Content starts
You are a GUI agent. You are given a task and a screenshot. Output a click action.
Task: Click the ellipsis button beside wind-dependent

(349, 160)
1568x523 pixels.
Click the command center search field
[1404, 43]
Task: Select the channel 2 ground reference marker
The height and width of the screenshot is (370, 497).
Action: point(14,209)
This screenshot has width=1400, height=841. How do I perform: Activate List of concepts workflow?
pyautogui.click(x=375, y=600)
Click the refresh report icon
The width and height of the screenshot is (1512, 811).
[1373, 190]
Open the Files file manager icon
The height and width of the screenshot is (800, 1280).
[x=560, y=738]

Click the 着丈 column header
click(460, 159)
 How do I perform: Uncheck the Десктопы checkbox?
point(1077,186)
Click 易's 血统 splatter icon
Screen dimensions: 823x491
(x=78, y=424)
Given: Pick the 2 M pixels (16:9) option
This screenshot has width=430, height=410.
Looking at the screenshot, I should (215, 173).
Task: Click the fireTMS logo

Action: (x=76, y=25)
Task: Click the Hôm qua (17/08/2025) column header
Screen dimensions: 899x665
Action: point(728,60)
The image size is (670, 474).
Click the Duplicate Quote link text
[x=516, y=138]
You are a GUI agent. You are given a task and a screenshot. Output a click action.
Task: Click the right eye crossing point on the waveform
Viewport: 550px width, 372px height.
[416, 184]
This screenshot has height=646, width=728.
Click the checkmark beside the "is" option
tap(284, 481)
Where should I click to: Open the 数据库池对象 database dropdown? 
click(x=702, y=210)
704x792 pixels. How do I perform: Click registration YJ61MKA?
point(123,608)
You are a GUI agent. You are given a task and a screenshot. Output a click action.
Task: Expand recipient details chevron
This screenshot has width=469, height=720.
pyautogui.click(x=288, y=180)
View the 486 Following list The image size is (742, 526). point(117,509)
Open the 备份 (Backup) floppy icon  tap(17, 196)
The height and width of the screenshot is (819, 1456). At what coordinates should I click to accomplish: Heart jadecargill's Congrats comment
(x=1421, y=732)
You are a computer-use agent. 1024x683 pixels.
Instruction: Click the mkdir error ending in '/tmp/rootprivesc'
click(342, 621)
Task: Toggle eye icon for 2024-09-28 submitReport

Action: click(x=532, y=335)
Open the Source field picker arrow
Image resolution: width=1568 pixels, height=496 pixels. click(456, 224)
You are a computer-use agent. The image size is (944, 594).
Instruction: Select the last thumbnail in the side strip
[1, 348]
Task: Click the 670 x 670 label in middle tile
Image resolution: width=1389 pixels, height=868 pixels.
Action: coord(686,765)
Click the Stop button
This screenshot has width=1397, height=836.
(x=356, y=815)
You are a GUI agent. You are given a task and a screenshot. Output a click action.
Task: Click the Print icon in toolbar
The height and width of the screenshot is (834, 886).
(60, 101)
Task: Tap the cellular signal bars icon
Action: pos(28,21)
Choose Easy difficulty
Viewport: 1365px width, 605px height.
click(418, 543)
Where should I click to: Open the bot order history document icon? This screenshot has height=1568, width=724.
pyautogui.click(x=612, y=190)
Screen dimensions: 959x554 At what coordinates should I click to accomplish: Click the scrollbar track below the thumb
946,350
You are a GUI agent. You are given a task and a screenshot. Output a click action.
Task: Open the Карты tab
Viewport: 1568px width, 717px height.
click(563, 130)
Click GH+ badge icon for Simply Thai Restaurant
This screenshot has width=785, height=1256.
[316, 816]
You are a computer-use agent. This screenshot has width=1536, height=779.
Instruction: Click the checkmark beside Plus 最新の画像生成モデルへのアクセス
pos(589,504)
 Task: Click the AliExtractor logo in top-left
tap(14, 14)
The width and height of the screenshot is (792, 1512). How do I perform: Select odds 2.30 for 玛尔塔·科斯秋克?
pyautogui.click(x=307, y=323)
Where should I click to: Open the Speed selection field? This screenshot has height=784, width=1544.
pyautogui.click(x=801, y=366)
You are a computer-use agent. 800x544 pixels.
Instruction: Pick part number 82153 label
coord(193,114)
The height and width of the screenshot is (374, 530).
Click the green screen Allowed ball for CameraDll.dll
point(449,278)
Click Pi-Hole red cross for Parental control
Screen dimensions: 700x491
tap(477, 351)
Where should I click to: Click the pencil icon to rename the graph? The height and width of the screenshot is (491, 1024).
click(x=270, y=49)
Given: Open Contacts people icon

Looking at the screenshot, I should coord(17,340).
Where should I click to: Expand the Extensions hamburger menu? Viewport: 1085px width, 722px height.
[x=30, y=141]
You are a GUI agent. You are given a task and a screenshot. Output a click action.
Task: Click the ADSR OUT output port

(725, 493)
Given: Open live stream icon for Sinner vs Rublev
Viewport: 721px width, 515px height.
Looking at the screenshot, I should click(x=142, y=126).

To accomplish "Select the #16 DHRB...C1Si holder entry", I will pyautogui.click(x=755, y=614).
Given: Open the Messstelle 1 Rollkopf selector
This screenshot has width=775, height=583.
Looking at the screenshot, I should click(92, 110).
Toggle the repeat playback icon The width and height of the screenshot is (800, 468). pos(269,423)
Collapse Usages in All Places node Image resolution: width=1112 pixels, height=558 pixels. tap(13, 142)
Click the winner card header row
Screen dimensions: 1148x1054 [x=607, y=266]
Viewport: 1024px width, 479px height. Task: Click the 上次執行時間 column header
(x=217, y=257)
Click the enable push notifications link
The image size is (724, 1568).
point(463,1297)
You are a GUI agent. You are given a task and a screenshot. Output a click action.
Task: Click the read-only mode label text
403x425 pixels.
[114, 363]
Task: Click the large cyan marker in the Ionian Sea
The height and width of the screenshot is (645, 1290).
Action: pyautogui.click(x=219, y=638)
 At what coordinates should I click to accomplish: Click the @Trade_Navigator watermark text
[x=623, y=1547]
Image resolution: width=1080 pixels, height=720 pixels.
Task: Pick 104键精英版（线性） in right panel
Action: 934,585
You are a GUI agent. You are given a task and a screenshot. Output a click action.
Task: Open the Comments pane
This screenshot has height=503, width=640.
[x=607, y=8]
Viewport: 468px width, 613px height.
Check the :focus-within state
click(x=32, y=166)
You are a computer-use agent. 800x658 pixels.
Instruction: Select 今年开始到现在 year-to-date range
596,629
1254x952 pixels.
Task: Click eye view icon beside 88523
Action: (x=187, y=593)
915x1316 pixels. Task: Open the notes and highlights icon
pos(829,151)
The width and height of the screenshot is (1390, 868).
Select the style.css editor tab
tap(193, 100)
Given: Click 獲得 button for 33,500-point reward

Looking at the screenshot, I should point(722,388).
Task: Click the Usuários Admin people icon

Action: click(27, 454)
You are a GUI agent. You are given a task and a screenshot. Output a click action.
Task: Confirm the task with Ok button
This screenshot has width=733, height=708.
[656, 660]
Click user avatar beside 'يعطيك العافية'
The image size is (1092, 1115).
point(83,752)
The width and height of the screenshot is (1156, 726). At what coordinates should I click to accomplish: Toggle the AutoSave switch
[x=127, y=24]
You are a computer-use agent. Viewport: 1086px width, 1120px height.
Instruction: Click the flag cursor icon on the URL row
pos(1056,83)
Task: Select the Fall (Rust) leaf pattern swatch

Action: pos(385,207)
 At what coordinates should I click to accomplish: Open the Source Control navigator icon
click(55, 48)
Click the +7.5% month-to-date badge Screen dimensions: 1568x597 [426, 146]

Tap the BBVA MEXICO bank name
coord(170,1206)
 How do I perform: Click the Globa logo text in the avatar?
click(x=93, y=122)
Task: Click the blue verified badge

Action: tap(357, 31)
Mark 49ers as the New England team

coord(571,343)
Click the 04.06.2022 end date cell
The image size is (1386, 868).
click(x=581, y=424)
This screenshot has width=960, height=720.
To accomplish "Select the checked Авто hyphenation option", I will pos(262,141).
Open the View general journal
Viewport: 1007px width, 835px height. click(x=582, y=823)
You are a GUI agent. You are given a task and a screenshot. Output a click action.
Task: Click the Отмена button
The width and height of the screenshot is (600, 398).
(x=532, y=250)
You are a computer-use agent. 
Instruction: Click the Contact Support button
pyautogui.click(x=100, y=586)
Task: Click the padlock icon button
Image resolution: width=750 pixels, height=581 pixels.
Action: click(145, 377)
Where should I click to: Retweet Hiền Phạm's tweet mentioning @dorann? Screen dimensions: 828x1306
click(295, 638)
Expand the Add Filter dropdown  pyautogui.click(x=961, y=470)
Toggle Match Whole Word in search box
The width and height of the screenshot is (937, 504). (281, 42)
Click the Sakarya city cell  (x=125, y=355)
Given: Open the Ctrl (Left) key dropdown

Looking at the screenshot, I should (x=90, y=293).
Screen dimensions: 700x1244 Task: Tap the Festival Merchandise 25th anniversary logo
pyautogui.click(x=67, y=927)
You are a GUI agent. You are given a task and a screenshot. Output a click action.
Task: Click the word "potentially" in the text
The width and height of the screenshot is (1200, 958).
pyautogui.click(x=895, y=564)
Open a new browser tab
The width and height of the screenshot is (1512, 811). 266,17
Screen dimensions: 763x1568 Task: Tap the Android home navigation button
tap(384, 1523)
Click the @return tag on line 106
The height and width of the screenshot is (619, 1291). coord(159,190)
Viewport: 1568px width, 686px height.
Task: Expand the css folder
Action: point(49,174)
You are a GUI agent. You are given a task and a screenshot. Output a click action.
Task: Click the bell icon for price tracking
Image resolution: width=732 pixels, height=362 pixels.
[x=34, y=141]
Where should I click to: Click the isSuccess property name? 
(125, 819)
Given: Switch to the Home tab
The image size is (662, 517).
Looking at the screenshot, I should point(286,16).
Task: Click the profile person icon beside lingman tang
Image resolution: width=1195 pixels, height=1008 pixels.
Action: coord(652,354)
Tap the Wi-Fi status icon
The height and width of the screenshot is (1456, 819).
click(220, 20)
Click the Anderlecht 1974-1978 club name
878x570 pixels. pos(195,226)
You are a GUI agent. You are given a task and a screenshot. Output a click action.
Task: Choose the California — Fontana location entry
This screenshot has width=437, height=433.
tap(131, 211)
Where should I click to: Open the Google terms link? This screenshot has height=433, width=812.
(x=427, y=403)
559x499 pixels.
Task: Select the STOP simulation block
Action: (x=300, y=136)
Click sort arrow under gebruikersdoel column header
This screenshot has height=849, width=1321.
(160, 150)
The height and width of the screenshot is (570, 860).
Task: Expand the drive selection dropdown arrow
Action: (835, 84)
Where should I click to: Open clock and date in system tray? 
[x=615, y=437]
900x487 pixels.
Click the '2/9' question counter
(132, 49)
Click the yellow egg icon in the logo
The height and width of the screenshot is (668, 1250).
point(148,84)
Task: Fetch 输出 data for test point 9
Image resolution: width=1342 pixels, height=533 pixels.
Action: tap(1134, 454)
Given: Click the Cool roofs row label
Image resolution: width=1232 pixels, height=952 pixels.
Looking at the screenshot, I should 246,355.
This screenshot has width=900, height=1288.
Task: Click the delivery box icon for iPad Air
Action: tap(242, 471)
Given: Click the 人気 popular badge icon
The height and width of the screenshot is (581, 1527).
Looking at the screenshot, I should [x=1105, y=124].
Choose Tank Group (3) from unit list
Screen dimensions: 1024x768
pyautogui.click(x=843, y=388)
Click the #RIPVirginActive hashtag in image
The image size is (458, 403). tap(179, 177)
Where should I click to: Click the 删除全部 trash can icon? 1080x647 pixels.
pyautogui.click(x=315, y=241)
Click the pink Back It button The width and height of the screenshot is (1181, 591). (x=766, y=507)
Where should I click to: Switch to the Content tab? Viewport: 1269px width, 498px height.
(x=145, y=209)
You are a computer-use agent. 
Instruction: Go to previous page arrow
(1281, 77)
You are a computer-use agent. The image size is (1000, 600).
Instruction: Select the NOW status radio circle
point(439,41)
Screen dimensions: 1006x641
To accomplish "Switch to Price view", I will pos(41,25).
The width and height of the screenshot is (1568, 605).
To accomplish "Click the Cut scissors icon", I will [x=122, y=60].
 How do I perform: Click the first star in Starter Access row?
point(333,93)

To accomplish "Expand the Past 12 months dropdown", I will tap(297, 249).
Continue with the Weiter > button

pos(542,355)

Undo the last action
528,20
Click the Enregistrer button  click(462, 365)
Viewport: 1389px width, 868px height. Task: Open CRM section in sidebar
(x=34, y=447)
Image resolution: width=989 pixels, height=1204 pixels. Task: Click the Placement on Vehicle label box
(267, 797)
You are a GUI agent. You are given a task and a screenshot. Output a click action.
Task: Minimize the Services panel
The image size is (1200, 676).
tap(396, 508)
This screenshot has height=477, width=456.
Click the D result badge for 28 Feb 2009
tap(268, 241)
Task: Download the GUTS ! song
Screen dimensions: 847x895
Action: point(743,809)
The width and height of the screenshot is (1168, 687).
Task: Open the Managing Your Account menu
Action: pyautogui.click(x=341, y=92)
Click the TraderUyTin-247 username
Content ends
### Your instructions
Retype exactly the lines from the start of the entries through the one with "Task: Click the right"; include both ends.

### Result of the exercise
You are a GUI agent. You are given a task and a screenshot. Output a click action.
Task: Click the ellipsis button beside wind-dependent

(349, 160)
1568x523 pixels.
Click the command center search field
[1404, 43]
Task: Select the channel 2 ground reference marker
The height and width of the screenshot is (370, 497).
Action: point(14,209)
This screenshot has width=1400, height=841. How do I perform: Activate List of concepts workflow?
pyautogui.click(x=375, y=600)
Click the refresh report icon
The width and height of the screenshot is (1512, 811).
[1373, 190]
Open the Files file manager icon
The height and width of the screenshot is (800, 1280).
[x=560, y=738]

Click the 着丈 column header
click(460, 159)
 How do I perform: Uncheck the Десктопы checkbox?
point(1077,186)
Click 易's 血统 splatter icon
Screen dimensions: 823x491
(x=78, y=424)
Given: Pick the 2 M pixels (16:9) option
This screenshot has width=430, height=410.
Looking at the screenshot, I should (215, 173).
Task: Click the fireTMS logo

Action: (x=76, y=25)
Task: Click the Hôm qua (17/08/2025) column header
Screen dimensions: 899x665
Action: point(728,60)
The image size is (670, 474).
Click the Duplicate Quote link text
[x=516, y=138]
You are a GUI agent. You are given a task and a screenshot. Output a click action.
Task: Click the right eye crossing point on the waveform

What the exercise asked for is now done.